Rififi à Fidjerossè

Fidjerossè, c’est le nom du quartier où j’habite avec MonChéri. Il n’y a pas 20 ans, c’était encore la brousse (dixit Éric, le mari de Pélagie). Comme c’est près de la plage, la spéculation immobilière va bon train, d’autant plus que le gouvernement a dans ses cartons un projet de zone hôtelière de luxe, avec route bitumée et tout le toutim. Et comme il y a beaucoup, beaucoup de fric à la clé, on peut croire (et craindre) que, dans ce cas-ci, le gouvernement fera ce qu’il a dit. En tout cas, il ne se passe pas un jour sans qu’on remarque un nouveau chantier qui donnera une autre de ces extravagantes villas plus tape-à-l’oeil les unes que les autres.

À côté de ça persistent des parcelles où de toutes petites maisons de ciment à toit de tôle s’adossent à un mur autour d’une cour centrale, avec un puits et des latrines. Chez Pélagie, ils sont 35 à s’entasser là-dedans. Entre les ridicules châteaux des nouveaux riches et les masures des très pauvres, il y a des maisons, disons, plus raisonnables, comme celles de nos voisins d’en face, ou la nôtre (qui sont tout de même d’un luxe inouï pour la plupart des Béninois).

Ma rue n’est pas la plus belle de Cotonou (il faudrait qu’il y ait de belles rues, d’abord!), mais elle est vivante, diverse et divertissante. Tout le monde se connaît, c’est plein d’enfants et de petits ouvriers et de dames qui cuisinent et de chèvres qui trottinent et de poules qui picorent… On aperçoit régulièrement Mémé, ou le colonel, ou le voisin d’en face, en train de prendre l’air devant leur portail, à observer cette vie qui sort de partout.

Il y a quelques semaines, un petit potentat local a décidé de bâtir un mur de ciment pour délimiter ce qui, prétendait-il, était sa propriété, laquelle empiète largement sur la rue. Les gens n’étaient pas contents, mais alors pas du tout. Surtout ceux qui tiennent un petit commerce sur ce terrain, qui se voient maintenant coupés du regard des passants et donc privés d’une clientèle d’autant plus précieuse qu’elle est rare.

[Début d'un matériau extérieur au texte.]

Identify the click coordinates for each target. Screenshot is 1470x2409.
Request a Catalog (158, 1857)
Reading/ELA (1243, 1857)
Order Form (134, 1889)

Peu après, des types sont venus, accompagnés de gardes armés. Ils ont commencé à arpenter la rue et à installer des marqueurs devant les maisons, à quelques mètres. Il s’est formé un petit attroupement: mais qui sont ces gens? que font-ils? tout le monde y allait de ses hypothèses. Le colonel a fait savoir que le gars qui allait planter quoi que ce soit devant sa porte n’était pas encore né. Le voisin d’en face a dit essentiellement pareil. Mémé a claqué la langue avec dégoût. Les types ont fini par partir après avoir posé trois ou quatre bornes.

L’autre jour, un voyage de sable a atterri devant la maison du colonel. Ici, un tas de sable, ça veut toujours dire que quelqu’un s’apprête à construire. Il est apparu que monsieur le potentat, qui a des relations à la mairie, a acheté une bande de terrain de trois mètres tout le long de la rue. Il entend y construire des échoppes, qu’il louera à de petits commerçants. Si bien que les résidants auraient, pour rentrer chez eux ou en sortir, à franchir un passage ménagé entre deux boutiques. Fini la sieste sous le manguier pour le colonel. Fini la méditation vespérale de Mémé, assise sur un tronc d’arbre à côté de sa porte.

C’était sans compter sur la solidarité et la détermination des gens du quartier! Une petite manifestation spontanée s’est organisée. Les enfants, armés de bassins, se sont mis à disperser le sable, les gendarmes sont venus, même la télé ! Il paraît qu’on a pu voir Mémé en personne, malgré ses 84 ans, chanter et danser avec les autres. J’ai raté l’émission, hélas, mais elle m’a raconté tout ça l’autre matin, toute fière de son coup, en remuant du popotin dans le corridor, les bras en l’air. Cette femme m’émerveille.

Pierre a pris quelques photos de la manif, les voici. On attend la suite, mais un zem m’a dit hier que le mur récemment construit serait cassé, que ce terrain n’appartient pas du tout à monsieur Potentat, qui n’a qu’à bien se tenir.